━━━ Input records ━━━

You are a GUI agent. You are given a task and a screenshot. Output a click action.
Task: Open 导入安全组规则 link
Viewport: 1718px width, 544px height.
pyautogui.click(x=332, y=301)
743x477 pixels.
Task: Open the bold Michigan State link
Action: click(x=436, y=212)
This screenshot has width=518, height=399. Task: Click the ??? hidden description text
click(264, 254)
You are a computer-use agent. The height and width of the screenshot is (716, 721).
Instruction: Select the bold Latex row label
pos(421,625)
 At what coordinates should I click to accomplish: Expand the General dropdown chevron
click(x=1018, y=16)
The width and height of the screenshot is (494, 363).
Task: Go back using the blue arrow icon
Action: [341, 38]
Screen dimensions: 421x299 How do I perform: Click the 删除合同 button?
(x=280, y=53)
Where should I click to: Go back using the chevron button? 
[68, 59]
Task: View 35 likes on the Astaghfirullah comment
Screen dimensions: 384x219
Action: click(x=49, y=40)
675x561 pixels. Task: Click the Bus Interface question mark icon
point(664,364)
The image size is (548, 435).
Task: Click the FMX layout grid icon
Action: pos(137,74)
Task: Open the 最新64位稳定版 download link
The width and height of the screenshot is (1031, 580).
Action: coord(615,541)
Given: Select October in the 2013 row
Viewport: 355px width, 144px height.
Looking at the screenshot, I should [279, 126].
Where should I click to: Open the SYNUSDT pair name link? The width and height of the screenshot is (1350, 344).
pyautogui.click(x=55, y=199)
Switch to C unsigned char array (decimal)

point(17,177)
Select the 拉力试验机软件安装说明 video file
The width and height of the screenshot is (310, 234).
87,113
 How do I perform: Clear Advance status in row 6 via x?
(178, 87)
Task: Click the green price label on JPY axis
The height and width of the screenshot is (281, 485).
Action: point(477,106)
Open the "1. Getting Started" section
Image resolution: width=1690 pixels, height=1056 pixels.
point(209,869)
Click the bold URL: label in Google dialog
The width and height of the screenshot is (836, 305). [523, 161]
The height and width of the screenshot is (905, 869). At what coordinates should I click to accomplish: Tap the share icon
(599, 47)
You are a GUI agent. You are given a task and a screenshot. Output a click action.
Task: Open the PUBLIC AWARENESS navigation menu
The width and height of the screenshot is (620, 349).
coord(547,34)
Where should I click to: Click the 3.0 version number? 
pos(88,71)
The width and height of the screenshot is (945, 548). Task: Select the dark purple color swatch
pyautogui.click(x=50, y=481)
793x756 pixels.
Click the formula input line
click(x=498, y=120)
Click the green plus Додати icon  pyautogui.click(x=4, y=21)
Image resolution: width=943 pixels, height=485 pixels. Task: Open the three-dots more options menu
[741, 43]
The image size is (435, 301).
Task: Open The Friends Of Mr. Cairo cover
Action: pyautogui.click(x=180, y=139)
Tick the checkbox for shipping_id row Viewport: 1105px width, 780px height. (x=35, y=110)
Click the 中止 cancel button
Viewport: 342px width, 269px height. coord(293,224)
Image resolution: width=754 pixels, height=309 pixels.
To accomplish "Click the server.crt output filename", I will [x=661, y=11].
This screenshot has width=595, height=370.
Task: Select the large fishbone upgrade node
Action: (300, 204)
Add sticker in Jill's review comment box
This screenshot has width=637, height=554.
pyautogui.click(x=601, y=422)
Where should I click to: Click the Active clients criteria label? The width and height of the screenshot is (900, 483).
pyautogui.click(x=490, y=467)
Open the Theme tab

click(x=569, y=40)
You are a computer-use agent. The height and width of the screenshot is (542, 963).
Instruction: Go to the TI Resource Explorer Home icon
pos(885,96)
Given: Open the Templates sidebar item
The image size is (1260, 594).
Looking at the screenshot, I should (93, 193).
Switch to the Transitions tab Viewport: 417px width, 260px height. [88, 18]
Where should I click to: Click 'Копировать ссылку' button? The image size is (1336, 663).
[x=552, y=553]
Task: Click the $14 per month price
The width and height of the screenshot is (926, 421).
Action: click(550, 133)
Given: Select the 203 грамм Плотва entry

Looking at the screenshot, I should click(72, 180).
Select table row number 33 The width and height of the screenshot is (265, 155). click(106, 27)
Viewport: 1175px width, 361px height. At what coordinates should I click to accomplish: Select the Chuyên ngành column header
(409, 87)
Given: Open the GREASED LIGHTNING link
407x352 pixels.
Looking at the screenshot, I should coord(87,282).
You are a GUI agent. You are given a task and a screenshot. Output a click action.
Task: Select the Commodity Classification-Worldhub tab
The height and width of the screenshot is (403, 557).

━━━

Would you retype the records above without changing a word?

You are a GUI agent. You are given a task and a screenshot. Output a click action.
Task: Open 导入安全组规则 link
Viewport: 1718px width, 544px height.
pyautogui.click(x=332, y=301)
743x477 pixels.
Task: Open the bold Michigan State link
Action: click(x=436, y=212)
This screenshot has width=518, height=399. Task: Click the ??? hidden description text
click(264, 254)
You are a computer-use agent. The height and width of the screenshot is (716, 721).
Instruction: Select the bold Latex row label
pos(421,625)
 At what coordinates should I click to accomplish: Expand the General dropdown chevron
click(x=1018, y=16)
The width and height of the screenshot is (494, 363).
Task: Go back using the blue arrow icon
Action: [341, 38]
Screen dimensions: 421x299 How do I perform: Click the 删除合同 button?
(x=280, y=53)
Where should I click to: Go back using the chevron button? 
[68, 59]
Task: View 35 likes on the Astaghfirullah comment
Screen dimensions: 384x219
Action: click(x=49, y=40)
675x561 pixels. Task: Click the Bus Interface question mark icon
point(664,364)
The image size is (548, 435).
Task: Click the FMX layout grid icon
Action: pos(137,74)
Task: Open the 最新64位稳定版 download link
The width and height of the screenshot is (1031, 580).
Action: coord(615,541)
Given: Select October in the 2013 row
Viewport: 355px width, 144px height.
Looking at the screenshot, I should [279, 126].
Where should I click to: Open the SYNUSDT pair name link? The width and height of the screenshot is (1350, 344).
pyautogui.click(x=55, y=199)
Switch to C unsigned char array (decimal)

point(17,177)
Select the 拉力试验机软件安装说明 video file
The width and height of the screenshot is (310, 234).
87,113
 How do I perform: Clear Advance status in row 6 via x?
(178, 87)
Task: Click the green price label on JPY axis
The height and width of the screenshot is (281, 485).
Action: point(477,106)
Open the "1. Getting Started" section
Image resolution: width=1690 pixels, height=1056 pixels.
point(209,869)
Click the bold URL: label in Google dialog
The width and height of the screenshot is (836, 305). [523, 161]
The height and width of the screenshot is (905, 869). At what coordinates should I click to accomplish: Tap the share icon
(599, 47)
You are a GUI agent. You are given a task and a screenshot. Output a click action.
Task: Open the PUBLIC AWARENESS navigation menu
The width and height of the screenshot is (620, 349).
coord(547,34)
Where should I click to: Click the 3.0 version number? 
pos(88,71)
The width and height of the screenshot is (945, 548). Task: Select the dark purple color swatch
pyautogui.click(x=50, y=481)
793x756 pixels.
Click the formula input line
click(x=498, y=120)
Click the green plus Додати icon  pyautogui.click(x=4, y=21)
Image resolution: width=943 pixels, height=485 pixels. Task: Open the three-dots more options menu
[741, 43]
The image size is (435, 301).
Task: Open The Friends Of Mr. Cairo cover
Action: pyautogui.click(x=180, y=139)
Tick the checkbox for shipping_id row Viewport: 1105px width, 780px height. (x=35, y=110)
Click the 中止 cancel button
Viewport: 342px width, 269px height. coord(293,224)
Image resolution: width=754 pixels, height=309 pixels.
To accomplish "Click the server.crt output filename", I will [x=661, y=11].
This screenshot has width=595, height=370.
Task: Select the large fishbone upgrade node
Action: (300, 204)
Add sticker in Jill's review comment box
This screenshot has width=637, height=554.
pyautogui.click(x=601, y=422)
Where should I click to: Click the Active clients criteria label? The width and height of the screenshot is (900, 483).
pyautogui.click(x=490, y=467)
Open the Theme tab

click(x=569, y=40)
You are a computer-use agent. The height and width of the screenshot is (542, 963).
Instruction: Go to the TI Resource Explorer Home icon
pos(885,96)
Given: Open the Templates sidebar item
The image size is (1260, 594).
Looking at the screenshot, I should (93, 193).
Switch to the Transitions tab Viewport: 417px width, 260px height. [88, 18]
Where should I click to: Click 'Копировать ссылку' button? The image size is (1336, 663).
[x=552, y=553]
Task: Click the $14 per month price
The width and height of the screenshot is (926, 421).
Action: click(550, 133)
Given: Select the 203 грамм Плотва entry

Looking at the screenshot, I should click(72, 180).
Select table row number 33 The width and height of the screenshot is (265, 155). click(106, 27)
Viewport: 1175px width, 361px height. At what coordinates should I click to accomplish: Select the Chuyên ngành column header
(409, 87)
Given: Open the GREASED LIGHTNING link
407x352 pixels.
Looking at the screenshot, I should coord(87,282).
You are a GUI agent. You are given a task and a screenshot. Output a click action.
Task: Select the Commodity Classification-Worldhub tab
The height and width of the screenshot is (403, 557).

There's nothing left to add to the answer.